** EXERCISE OBJECTIVE **
Omit any picture, and return the remaining data exactly as written.

DATA PROVIDED section start

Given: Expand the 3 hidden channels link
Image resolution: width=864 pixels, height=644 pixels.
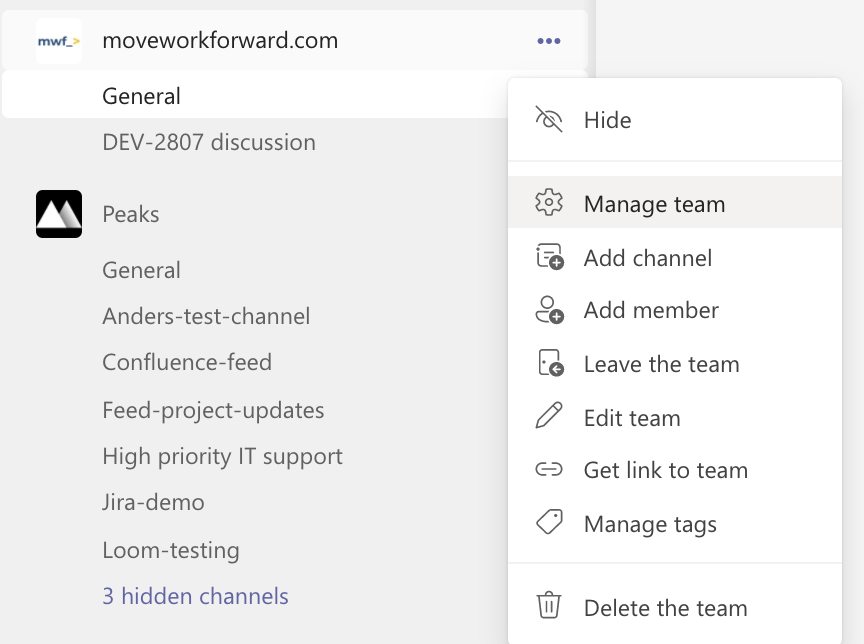Looking at the screenshot, I should (195, 596).
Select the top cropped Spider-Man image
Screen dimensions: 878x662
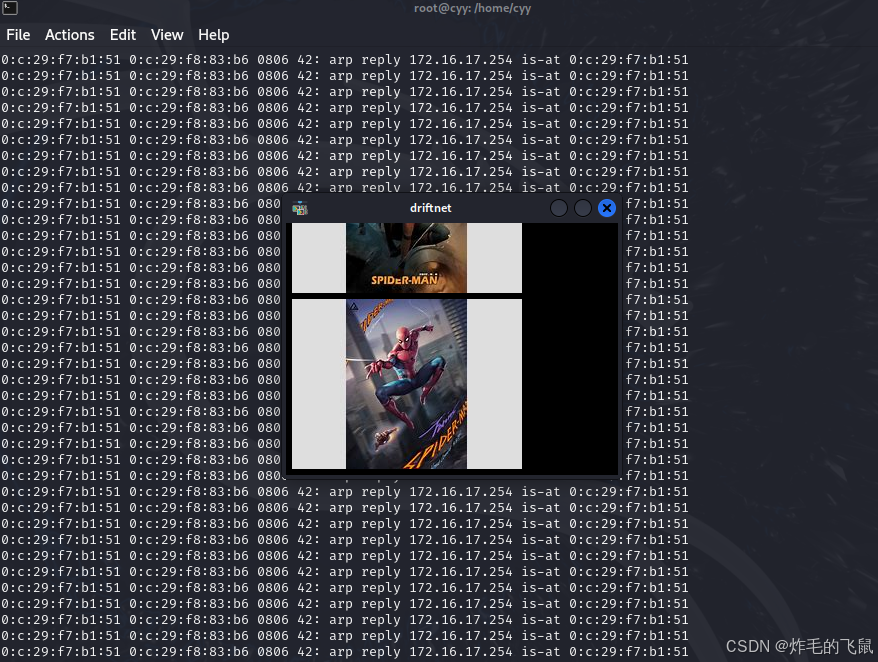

DATA PROVIDED section end

** RESPONSE TO THIS EXERCISE **
Given: Expand the 3 hidden channels link
Image resolution: width=864 pixels, height=644 pixels.
Looking at the screenshot, I should (195, 596).
Select the top cropped Spider-Man image
Screen dimensions: 878x662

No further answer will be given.